Valença, anos iniciais da década de 1990. A MTV Brasil por
um breve período pegou como canal aberto, clipes e mais clipes iluminavam a
televisão desacostumada com tantos ritmos e imagens. O rock Brasil de 1980 –
que eu tanto amava – começava a se perder no mais do mesmo: após o álbum noise “Tudo
ao mesmo tempo agora”, Arnaldo Antunes saía dos Titãs deixando-a com a lacuna
da poesia neoconcreta que o ex-integrante imprimia no som da banda paulista; a
Legião Urbana tentava dar a volta por cima, descobrindo o Brasil, após a fase
extremamente melancólica do quinto álbum; o Capital Inicial fazia a rota “Kamikaze”
em busca de “Eletricidade”, mas o vocalista Dinho já indicava anseios de novos
rumos (mais tarde, ele deixaria a banda e nem o Capital nem o Dinho se
destacariam por um tempo); o Ultraje a Rigor e o Ira! tentavam manter o fôlego,
o rock gaúcho persistia, mas quase nada de novo e/ou renovador surgia com
destaque na mídia (só o manguebeat, liderado por Chico Science, com o tempo, tiraria
do ócio criativo a nossa música brasileira). E o rock internacional rastejava
entre velhos nomes, extremamente ofuscado pela axé music, o sertanejo e o
pagode, nas rádios nacionais (no caso, a Rádio Alternativa Sul FM, que
bloqueava o sinal de todas as outras FMs e censurava canções do rock 80, como “Bichinhos
Escrotos”, etc). De repente, “Smells Like Teen Spirit”, Nirvana, revolta
niilista, grunge, uau... que porra é essa? Uma nova expectativa com
pouquíssimas expectativas, a desesperança com muita energia, ironia e lirismo;
um som pra desabafar e desabar os (e com os) quadros estáticos de uma década
que perdera, no final da década anterior, um muro visível em Berlim e ganhara
outros mil muros invisíveis de desigualdade entre as pessoas do mundo. A
agitação desesperançada de Nirvana parecia um remédio para cada concreto
secreto que a nova era socava no sonho da juventude perdida ao buscar as
alturas dos sonhos nas escadas sem degraus da década de 1990 (muita liberdade e
nenhuma opinião, culto às múltiplas vontades sem nenhuma opção). E a revolta
contra esse nada implantado como se fosse tudo vinha do lirismo ácido e da voz
rouca do louco líder da banda Nirvana, Kurt Cobain. Mas Kurt nunca admirou ser
admirado, atirou versos profundos e furiosos contra o mundo, mas seu potencial
lírico e destruidor não só derrubou convenções; com a ajuda das drogas e de uma
consciência implacável de que a chama do efêmero apagava tudo aos poucos, Kurt
derrubou Kurt e seu suicídio, sua morte permaneceria viva na cabeça de todo
jovem perdido da década de 1990. Não havia mais comprimidos para os tímpanos,
não havia mais fuga pra todo vazio, Kurt Cobain estava morto e a falta de sonhos
novos novamente nos acordou. Desde então, essa insônia dos fins da década de
1990 até essas trevas coloridas das décadas seguintes, cheias de sorrisos
cretinos, preocupações histéricas, conselhos enfadonhos e filosofia barata –
ninguém mais cuspiu nas câmeras da Globo com tanta espontaneidade, ninguém mais
inventou mil infâncias falsas com o mesmo sorriso triste e entediado, ninguém
mais soube expressar a desesperança com tanto brilho louco no olhar.
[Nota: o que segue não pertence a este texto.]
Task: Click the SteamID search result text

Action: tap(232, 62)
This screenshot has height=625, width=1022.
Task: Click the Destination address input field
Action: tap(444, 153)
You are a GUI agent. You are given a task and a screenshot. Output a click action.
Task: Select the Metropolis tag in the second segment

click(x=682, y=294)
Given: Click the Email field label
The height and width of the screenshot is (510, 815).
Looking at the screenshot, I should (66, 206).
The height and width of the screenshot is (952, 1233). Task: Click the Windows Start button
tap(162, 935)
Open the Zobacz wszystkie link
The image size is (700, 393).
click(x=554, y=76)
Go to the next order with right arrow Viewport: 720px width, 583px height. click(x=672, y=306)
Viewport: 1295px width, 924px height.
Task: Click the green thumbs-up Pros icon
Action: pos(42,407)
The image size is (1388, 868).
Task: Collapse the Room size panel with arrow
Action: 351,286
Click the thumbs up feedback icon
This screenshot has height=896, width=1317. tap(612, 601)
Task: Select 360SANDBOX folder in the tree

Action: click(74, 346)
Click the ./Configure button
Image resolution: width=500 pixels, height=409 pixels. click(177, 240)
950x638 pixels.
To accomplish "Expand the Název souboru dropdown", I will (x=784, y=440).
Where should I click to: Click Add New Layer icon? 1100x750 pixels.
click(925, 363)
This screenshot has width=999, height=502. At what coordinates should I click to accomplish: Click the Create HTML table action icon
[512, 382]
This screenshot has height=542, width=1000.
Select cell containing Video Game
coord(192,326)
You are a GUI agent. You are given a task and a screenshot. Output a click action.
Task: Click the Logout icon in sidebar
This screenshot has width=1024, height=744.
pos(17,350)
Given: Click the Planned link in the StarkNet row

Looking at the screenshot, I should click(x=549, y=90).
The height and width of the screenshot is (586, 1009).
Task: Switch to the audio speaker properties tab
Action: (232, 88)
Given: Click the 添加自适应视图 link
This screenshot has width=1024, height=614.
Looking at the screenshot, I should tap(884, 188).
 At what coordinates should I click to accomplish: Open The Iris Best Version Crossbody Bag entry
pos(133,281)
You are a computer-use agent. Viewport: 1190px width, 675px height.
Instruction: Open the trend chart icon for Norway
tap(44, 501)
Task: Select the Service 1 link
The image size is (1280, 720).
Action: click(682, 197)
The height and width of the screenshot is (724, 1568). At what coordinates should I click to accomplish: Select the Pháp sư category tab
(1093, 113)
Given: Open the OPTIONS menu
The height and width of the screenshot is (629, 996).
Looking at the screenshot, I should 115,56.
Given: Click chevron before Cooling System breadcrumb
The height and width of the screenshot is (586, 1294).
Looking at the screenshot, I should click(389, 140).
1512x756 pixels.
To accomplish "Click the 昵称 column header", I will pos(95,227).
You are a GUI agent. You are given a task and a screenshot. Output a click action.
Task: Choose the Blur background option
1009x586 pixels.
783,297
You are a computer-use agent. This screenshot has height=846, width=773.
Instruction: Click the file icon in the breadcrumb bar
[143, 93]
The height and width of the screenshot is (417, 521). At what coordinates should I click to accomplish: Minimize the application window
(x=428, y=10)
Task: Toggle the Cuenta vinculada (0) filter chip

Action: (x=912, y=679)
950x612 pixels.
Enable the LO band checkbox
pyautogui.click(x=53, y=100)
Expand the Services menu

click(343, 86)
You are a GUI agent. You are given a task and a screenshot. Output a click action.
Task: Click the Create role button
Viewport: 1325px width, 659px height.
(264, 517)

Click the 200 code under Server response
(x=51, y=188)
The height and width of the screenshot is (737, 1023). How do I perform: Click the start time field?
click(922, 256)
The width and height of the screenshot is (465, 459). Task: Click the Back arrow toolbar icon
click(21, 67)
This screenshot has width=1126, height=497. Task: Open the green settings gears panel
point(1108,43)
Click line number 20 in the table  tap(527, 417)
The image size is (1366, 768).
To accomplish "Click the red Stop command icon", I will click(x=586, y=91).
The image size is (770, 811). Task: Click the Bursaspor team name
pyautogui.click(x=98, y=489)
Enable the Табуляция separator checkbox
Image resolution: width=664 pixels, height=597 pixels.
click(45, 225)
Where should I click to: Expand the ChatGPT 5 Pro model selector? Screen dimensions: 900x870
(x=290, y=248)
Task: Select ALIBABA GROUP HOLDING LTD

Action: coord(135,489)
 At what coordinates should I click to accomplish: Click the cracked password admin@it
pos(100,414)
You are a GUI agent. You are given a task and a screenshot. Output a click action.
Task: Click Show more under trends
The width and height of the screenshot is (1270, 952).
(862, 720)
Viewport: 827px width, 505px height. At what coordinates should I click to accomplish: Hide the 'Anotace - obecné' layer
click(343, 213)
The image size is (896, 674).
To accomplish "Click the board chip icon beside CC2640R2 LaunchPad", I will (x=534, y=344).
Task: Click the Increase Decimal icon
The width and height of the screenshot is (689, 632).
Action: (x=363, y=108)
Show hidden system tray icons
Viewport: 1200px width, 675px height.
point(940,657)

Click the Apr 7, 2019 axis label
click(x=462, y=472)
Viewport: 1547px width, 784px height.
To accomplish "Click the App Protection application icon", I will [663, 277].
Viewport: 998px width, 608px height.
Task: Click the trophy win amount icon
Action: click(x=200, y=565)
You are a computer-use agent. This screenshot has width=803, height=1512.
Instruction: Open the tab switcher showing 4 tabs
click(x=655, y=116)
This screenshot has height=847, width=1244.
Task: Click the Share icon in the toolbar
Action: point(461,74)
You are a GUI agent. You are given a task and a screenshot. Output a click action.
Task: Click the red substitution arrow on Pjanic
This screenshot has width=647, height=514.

Esta postagem de hoje é para Kurt Cobain e faz parte do
tributo que o Sarau Solidões Coletivas fará a ele e à banda grunge valenciana
Sotton, no evento “Grade Cultural”, nesta sexta-feira, dia 17 de janeiro, às
19h, na Praça da Bandeira, no centro de Valença/RJ.
Só... em tom grunge
Era só um menino
só
no meio do nada
perdido
consigo mesmo.
Era só
e mal acompanhado
pelos próprios pensamentos.
Dentro do cano
da arma carregada
um gênio seu
lhe prometeu três desejos:
o alívio sem alívio,
o virar de página
de um livro
que ele não escreveu
e a manutenção da vela
que não se apaga
nem depois do sopro
de adeus...
Então a bala solitária
encontrou o menino
que não se sentiu sozinho,
apesar das pólvoras de tristeza
no infinito,
apesar do fim de todo sorriso
aflito,
apesar de continuar só...
E esse tom Grunge continua impregnado nas estruturas de quem nasceu nessa década!A acidez do Kurt continua libertando demônios internos de muitos!!